What is the legal definition of AI? Do we have one?

[–] Gaybees@artemis.camp 2 points 1 year ago

Wow this is huge. Let’s hope it holds up to years and years of legal threats from lobbyists

[–] tal@kbin.social 2 points 1 year ago* (last edited 1 year ago) (1 children)

Ehhhh. This isn't as exciting as you might think for, say, graphics. It's predicated on the fact that in the case, there's no human involvement.

Howell found that “courts have uniformly declined to recognize copyright in works created absent any human involvement,” citing cases where copyright protection was denied for celestial beings, a cultivated garden, and a monkey who took a selfie.
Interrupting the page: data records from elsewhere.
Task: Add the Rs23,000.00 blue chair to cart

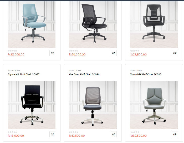Action: click(53, 53)
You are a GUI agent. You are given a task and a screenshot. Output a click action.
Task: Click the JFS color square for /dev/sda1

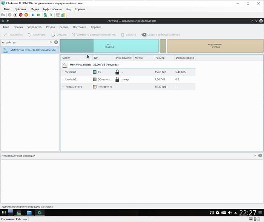(x=95, y=72)
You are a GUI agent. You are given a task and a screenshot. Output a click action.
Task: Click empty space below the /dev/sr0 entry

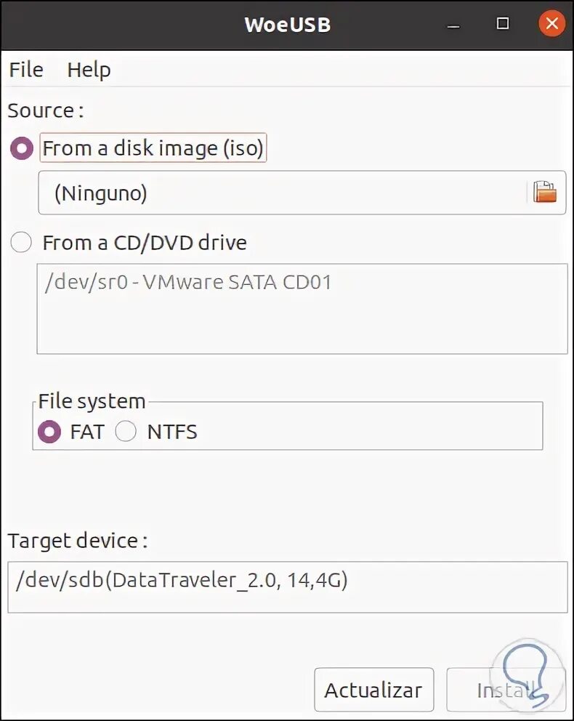click(302, 327)
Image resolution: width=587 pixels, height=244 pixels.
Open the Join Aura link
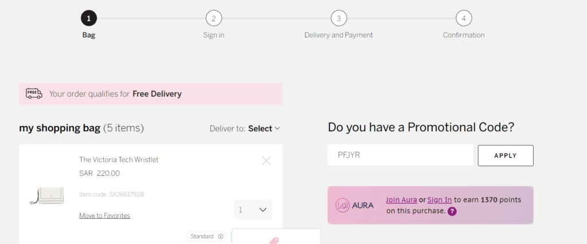click(401, 200)
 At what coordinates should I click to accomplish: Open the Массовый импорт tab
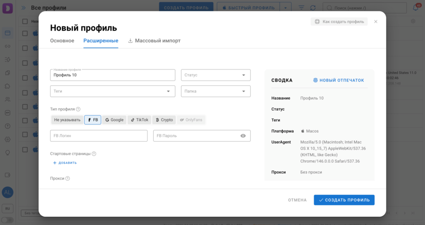[x=154, y=41]
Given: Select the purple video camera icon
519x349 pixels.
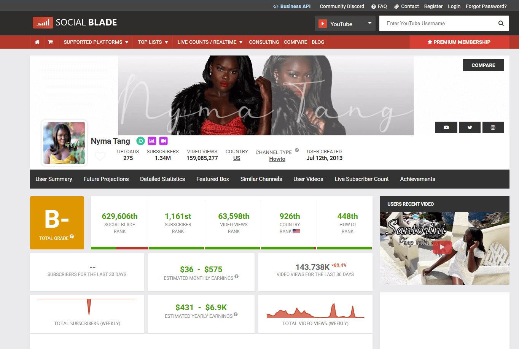Looking at the screenshot, I should [x=163, y=141].
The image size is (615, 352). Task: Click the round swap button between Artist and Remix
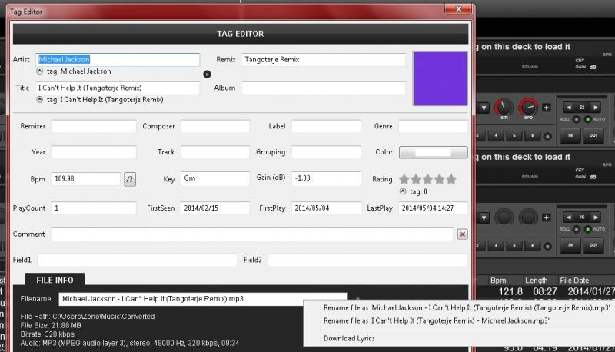click(206, 75)
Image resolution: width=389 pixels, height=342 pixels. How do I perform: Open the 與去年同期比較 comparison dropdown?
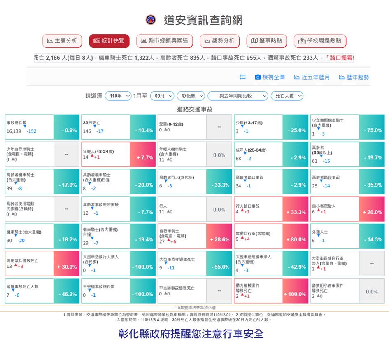[238, 96]
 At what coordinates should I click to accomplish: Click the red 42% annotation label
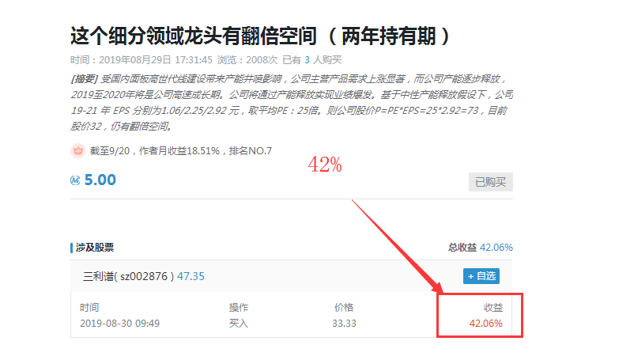tap(325, 165)
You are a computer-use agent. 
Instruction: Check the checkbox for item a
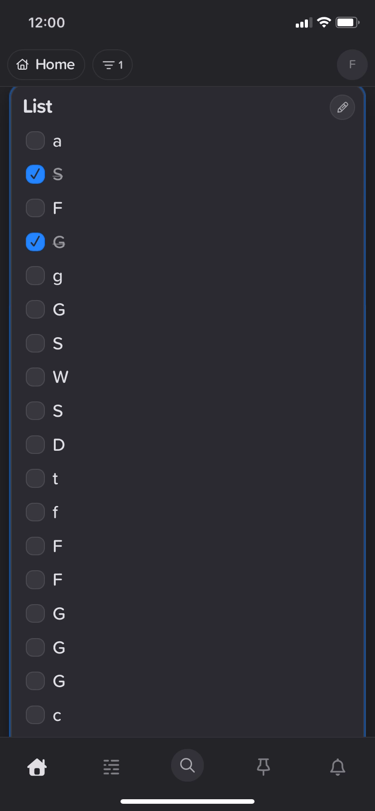[x=35, y=140]
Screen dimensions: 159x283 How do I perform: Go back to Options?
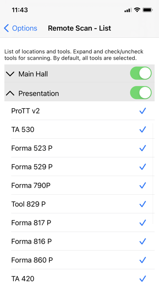click(x=20, y=28)
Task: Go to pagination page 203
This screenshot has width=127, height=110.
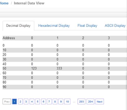Action: tap(81, 101)
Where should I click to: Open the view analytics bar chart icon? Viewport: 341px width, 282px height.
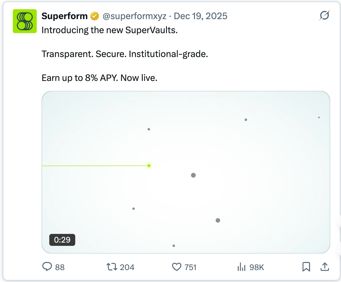[x=241, y=267]
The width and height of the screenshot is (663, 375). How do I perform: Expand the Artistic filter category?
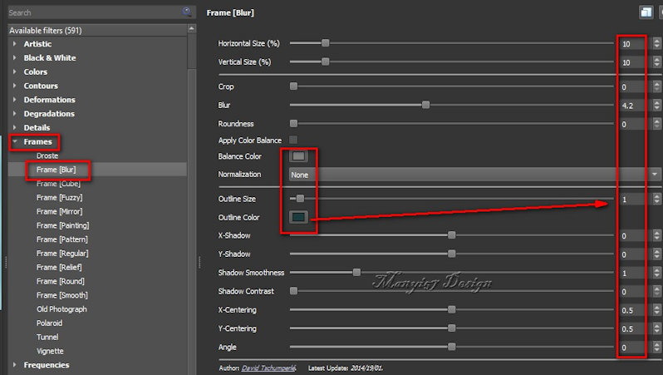[x=14, y=44]
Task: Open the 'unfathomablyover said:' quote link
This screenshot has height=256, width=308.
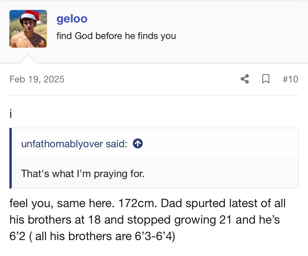Action: (74, 144)
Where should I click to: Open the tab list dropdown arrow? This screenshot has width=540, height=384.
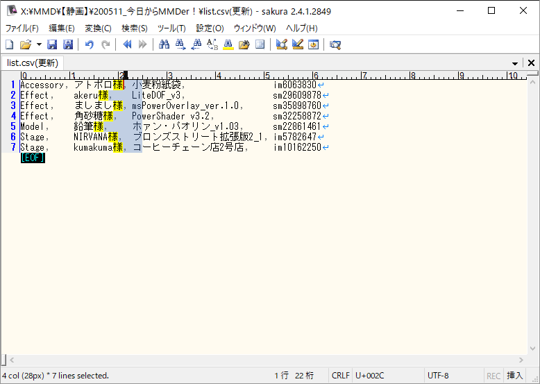tap(515, 63)
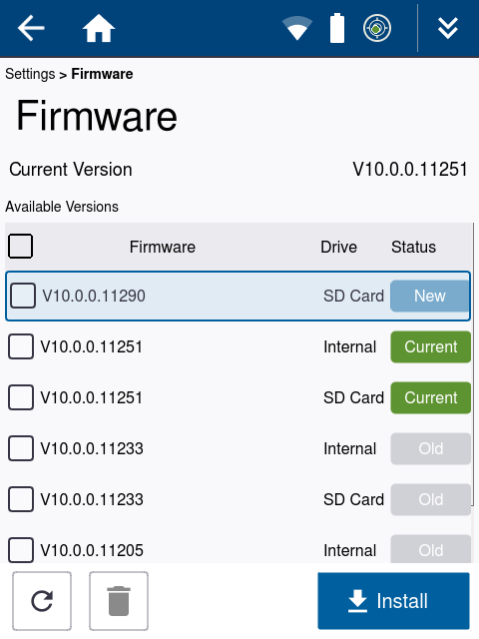Open the home screen icon
The height and width of the screenshot is (639, 479).
pyautogui.click(x=99, y=28)
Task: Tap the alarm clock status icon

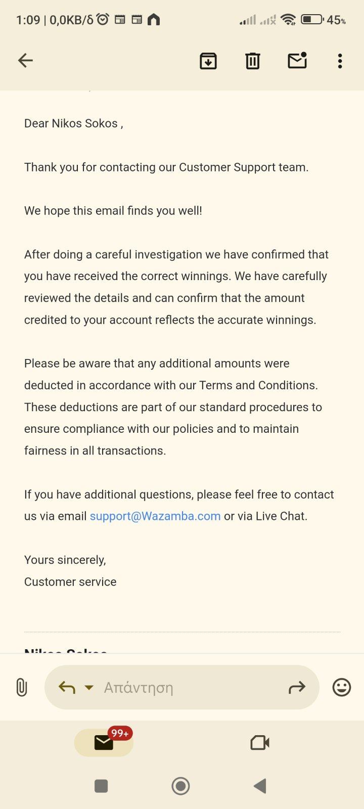Action: pyautogui.click(x=103, y=20)
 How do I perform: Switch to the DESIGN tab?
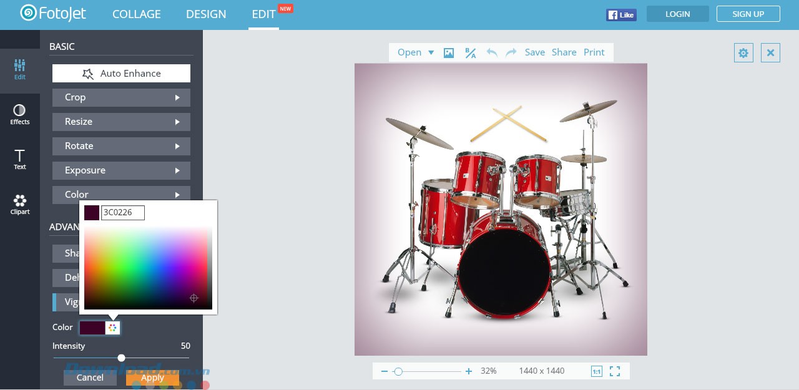pyautogui.click(x=206, y=14)
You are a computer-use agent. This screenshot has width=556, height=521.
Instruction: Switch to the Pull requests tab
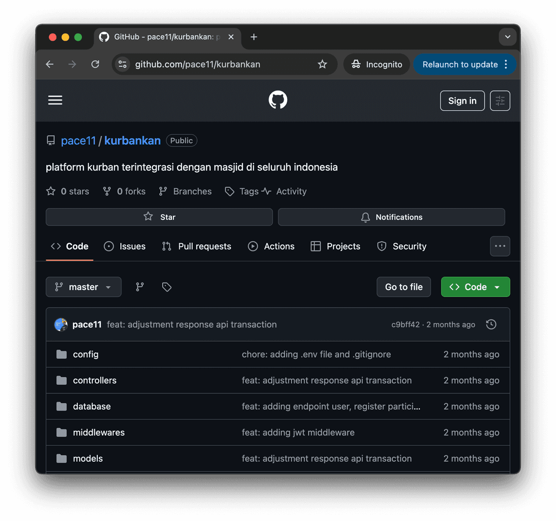click(x=197, y=246)
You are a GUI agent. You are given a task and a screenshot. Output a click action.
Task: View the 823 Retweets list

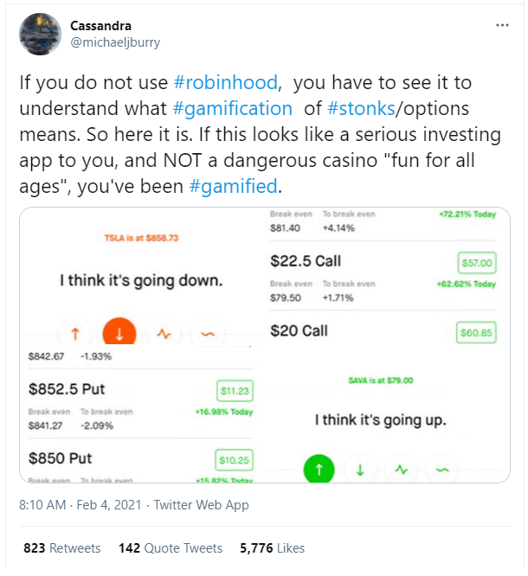(62, 548)
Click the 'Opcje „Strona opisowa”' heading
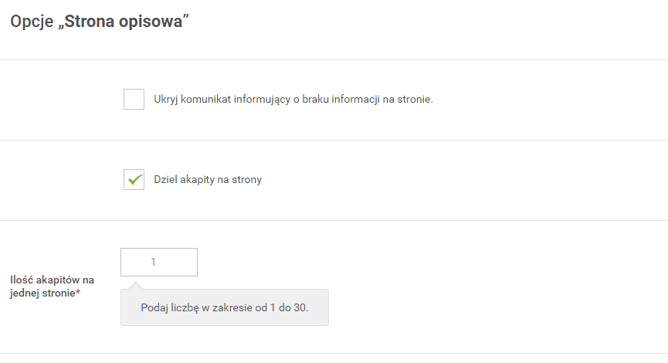Viewport: 668px width, 363px height. [100, 22]
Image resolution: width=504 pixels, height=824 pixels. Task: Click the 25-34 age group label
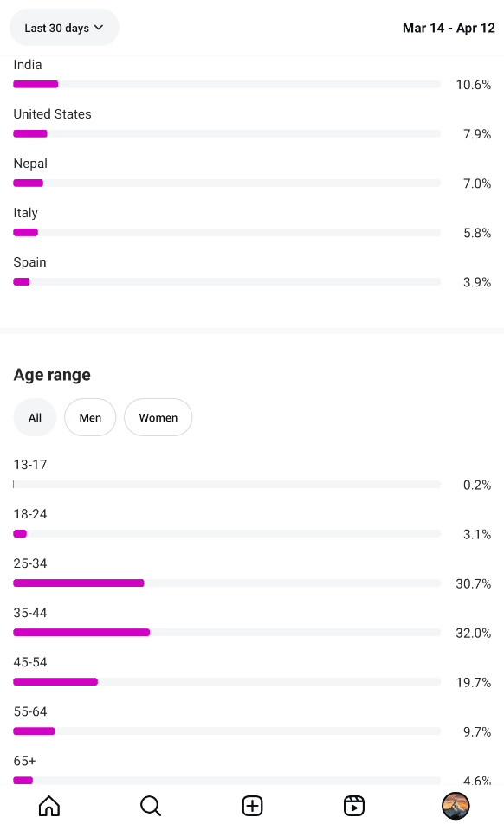[30, 563]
“Undoubtedly, we are approaching new frontiers in copyright as artists put AI in their toolbox to be used in the generation of new visual and other artistic works,” the judge wrote.

The rise of generative AI will “prompt challenging questions” about how much human input into an AI program is necessary to qualify for copyright protection, Howell said, as well as how to assess the originality of AI-generated art that comes from systems trained on existing copyrighted works.

But this case “is not nearly so complex” because Thaler admitted in his application that he played no role in creating the work, Howell said.

They're just gonna nail down the line judicially on how much human involvement is required and then they'll have a human do that much.

I mean, AI tools are gonna be just increasingly incorporated into tools for humans to use.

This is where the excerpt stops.